Prices rise in April
The heat kicks in for Semana Santa (Easter Week), which usually falls in early April but occasionally in late March. Mexican tourists flock to the sea to cool off – a national tradition. Expect packed hotels and a hike in prices.
Key events: Easter, Semana Santa.
May means deals on hotel prices
A scorcher of a month plus some rain means the start of muggy weather. Not surprisingly, tourism slows down, and there are some great hotel deals. Cinco de Mayo equals drink specials but not much else. The first sea turtles arrive to nest on Tulum’s shores.
Key event: Cinco de Mayo.
There are low prices in June
Hurricane season officially begins; expect hot, sunny days with short rain showers. Tourist numbers remain low and so do prices.
July is vacation season in Mexico
The weather stays warm and humid. This is the height of summer vacation for Mexicans, bringing busy beaches, lively nightlife and higher prices.
It’s hot in August
This is one of the hottest months of the year, but the summer holiday season continues (and so do the short rain showers). Sea turtle activity is in full gear, especially near Sian Ka’an Biosphere Reserve, with mating, nesting and the first turtle hatchlings making their precarious journey to the sea.
September is the height of hurricane season
The height of the hurricane season brings lots more rain though the sun manages to peek out most days. Mid-September, Mexican Independence Day means general revelry – including El Grito – in the central plaza.
Key event: Independence Day.
October is a good time to explore Tulum’s Mayan ruins without the crowds © MasterPhoto / Shutterstock
Hotels offer low-cost rooms in October
Historically the rainiest month of the year, some businesses close or limit their hours. Those that stay open often offer major deals. The weather is spotty, but the beaches are gloriously empty, and you can finally snap a selfie at the ruins without being photobombed. The sea turtle season winds down.
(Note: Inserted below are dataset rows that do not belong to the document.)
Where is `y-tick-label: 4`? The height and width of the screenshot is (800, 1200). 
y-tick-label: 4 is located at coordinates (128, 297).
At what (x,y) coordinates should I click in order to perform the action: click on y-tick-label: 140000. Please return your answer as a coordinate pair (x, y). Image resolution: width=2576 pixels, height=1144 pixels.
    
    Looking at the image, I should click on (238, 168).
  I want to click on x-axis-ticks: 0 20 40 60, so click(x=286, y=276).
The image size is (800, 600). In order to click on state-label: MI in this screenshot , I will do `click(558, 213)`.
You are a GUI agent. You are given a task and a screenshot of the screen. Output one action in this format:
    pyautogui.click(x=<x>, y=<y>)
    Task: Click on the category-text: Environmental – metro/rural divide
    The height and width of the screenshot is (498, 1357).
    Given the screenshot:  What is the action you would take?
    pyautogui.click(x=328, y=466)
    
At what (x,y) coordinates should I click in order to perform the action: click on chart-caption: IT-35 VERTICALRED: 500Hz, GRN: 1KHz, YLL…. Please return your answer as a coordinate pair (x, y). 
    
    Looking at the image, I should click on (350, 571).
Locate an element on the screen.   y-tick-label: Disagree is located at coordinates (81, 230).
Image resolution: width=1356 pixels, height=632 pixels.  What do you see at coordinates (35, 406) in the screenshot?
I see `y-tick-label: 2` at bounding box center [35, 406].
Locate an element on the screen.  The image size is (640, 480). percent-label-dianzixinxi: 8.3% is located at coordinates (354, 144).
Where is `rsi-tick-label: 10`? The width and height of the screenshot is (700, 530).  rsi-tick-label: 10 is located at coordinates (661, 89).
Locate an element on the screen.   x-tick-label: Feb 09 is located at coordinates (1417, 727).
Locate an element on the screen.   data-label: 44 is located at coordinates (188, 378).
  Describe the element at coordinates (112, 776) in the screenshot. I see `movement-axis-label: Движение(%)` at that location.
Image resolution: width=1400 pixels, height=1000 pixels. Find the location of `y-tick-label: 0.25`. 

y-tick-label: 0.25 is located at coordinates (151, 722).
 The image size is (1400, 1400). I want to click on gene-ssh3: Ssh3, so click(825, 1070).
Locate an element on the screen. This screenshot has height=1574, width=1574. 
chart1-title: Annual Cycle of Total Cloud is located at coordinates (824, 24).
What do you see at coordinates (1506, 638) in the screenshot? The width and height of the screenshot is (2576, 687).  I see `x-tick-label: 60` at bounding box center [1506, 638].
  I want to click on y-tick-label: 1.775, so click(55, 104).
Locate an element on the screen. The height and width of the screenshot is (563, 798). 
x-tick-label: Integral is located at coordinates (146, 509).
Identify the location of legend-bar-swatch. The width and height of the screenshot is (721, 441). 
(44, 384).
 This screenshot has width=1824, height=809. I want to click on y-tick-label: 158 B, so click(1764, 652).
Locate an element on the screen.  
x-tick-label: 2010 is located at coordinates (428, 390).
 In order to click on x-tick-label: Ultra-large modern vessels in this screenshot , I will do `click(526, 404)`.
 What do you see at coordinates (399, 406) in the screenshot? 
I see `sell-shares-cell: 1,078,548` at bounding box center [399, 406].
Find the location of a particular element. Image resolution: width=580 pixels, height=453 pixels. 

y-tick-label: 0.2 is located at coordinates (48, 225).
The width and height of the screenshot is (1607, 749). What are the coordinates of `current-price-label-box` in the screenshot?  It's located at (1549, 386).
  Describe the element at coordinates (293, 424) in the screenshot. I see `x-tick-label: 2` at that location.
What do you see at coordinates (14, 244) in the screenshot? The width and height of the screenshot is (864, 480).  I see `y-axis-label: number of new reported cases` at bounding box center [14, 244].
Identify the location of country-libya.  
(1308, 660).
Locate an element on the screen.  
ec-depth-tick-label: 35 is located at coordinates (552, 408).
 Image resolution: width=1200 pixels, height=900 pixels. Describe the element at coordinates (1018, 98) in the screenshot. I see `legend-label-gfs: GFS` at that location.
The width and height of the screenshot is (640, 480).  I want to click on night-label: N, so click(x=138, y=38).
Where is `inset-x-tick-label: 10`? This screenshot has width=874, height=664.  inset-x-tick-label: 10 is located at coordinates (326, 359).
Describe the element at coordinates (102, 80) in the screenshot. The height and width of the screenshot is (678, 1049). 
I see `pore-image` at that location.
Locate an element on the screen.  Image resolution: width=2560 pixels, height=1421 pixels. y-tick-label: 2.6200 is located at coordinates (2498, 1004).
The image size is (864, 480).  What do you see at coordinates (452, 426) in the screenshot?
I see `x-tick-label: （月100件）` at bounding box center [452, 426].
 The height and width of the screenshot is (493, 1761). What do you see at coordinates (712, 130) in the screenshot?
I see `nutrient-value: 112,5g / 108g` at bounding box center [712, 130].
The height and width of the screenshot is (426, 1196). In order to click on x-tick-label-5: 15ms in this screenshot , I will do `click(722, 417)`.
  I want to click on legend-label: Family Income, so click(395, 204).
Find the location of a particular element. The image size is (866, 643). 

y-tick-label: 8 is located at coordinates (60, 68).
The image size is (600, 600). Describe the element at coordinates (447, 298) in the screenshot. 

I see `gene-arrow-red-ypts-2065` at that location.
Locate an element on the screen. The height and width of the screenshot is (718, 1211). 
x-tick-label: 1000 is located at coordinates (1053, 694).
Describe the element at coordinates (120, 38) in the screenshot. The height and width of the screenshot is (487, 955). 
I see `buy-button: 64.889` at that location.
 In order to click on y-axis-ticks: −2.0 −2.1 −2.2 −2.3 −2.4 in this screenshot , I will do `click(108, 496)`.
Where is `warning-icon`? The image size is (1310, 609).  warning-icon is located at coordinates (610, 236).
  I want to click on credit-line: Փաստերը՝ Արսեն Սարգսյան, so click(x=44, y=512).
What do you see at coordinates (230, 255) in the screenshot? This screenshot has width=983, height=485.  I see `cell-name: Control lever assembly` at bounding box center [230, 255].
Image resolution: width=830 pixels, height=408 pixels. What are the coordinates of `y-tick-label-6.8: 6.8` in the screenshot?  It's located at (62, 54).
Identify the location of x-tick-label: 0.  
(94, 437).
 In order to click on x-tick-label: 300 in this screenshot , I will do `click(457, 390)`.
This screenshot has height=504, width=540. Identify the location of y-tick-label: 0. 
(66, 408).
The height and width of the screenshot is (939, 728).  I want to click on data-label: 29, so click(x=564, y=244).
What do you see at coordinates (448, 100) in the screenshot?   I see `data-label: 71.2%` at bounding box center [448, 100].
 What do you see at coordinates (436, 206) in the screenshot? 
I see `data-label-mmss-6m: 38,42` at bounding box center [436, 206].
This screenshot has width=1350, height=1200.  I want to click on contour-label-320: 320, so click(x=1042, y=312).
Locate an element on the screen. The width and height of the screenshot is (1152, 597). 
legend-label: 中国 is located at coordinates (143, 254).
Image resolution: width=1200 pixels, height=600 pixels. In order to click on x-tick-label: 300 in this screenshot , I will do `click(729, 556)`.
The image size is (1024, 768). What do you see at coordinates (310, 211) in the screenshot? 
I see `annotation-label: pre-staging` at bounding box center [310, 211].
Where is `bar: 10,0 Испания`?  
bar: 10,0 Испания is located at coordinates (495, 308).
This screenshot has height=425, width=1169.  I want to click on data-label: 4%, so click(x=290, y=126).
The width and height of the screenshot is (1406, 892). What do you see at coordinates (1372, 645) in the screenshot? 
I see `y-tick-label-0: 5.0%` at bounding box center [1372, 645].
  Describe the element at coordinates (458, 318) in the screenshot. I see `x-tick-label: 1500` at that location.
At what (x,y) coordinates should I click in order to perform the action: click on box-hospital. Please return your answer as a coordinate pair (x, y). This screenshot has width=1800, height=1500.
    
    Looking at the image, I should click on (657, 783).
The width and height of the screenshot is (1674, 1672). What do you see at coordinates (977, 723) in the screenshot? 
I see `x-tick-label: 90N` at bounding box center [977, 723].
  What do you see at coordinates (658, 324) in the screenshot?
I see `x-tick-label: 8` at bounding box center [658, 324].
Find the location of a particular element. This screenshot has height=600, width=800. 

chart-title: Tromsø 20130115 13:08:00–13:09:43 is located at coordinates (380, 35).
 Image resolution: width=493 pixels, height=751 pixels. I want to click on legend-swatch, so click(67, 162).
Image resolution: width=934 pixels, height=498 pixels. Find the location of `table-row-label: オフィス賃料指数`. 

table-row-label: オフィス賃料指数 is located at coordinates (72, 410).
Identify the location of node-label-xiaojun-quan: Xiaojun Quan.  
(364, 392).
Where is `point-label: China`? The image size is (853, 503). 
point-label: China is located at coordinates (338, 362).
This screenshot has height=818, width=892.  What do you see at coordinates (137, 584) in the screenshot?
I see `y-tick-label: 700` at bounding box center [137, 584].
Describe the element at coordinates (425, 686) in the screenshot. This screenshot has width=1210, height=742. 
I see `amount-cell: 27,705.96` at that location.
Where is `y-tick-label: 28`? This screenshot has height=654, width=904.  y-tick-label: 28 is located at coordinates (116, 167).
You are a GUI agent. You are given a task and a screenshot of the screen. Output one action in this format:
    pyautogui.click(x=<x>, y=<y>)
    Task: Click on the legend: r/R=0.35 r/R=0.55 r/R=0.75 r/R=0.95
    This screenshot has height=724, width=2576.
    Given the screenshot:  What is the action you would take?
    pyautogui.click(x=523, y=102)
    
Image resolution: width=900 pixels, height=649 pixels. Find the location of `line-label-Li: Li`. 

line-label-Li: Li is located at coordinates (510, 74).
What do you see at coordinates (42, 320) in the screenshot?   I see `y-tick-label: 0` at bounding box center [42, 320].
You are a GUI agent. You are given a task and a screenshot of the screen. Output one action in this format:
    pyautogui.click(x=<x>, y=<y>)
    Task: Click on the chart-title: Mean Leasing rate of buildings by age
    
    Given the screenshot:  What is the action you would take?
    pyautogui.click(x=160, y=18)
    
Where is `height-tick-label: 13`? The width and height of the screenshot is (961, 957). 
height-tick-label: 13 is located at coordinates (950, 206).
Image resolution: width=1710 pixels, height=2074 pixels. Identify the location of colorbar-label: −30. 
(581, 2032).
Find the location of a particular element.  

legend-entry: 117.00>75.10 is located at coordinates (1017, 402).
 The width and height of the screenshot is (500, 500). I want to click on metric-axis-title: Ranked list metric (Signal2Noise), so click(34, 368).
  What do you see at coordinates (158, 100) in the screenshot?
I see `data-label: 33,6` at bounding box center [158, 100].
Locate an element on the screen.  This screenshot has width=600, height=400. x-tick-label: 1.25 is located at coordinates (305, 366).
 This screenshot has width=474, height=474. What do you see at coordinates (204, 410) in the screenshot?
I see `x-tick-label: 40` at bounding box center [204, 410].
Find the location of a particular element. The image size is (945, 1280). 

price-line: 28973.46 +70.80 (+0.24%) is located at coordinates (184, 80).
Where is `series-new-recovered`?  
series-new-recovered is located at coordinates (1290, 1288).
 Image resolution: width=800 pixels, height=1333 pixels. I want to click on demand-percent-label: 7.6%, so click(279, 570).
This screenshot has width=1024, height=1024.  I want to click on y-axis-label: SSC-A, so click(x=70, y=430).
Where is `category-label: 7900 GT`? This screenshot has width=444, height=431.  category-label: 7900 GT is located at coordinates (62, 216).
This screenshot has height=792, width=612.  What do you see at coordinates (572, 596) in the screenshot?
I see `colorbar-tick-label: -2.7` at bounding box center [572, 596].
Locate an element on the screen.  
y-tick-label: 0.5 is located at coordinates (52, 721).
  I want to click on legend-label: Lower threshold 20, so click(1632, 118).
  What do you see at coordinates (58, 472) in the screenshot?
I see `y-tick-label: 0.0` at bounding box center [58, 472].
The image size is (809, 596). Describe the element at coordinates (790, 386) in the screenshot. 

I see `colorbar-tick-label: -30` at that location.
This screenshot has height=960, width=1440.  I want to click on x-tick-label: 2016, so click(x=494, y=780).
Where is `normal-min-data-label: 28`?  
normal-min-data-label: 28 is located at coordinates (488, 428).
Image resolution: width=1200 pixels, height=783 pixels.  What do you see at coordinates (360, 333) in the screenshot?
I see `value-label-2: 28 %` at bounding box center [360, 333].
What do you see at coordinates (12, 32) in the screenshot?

Key event: Sea Turtle Festival.
Festival season begins in November
The rainy season begins to sputter out, and, at long last, the temperatures drop. The festival season begins in earnest again, kicked off with celebrations in the central plaza for Día de Muertos. The last of the turtle hatchlings make their way to the sea.
Key events: Día de Muertos, Día de los Inocentes, Art with Me, Festival de Cultura del Caribe
December has the best weather and very high prices
Hurricane season is finally over, and, except for the occasional norte, the weather is picture-perfect. International tourism kicks into high gear. The Christmas–New Year period means holiday celebrations, fully-booked hotels and sky-high prices.
Key events: Día de Virgen de Guadalupe, Christmas, New Year’s Eve.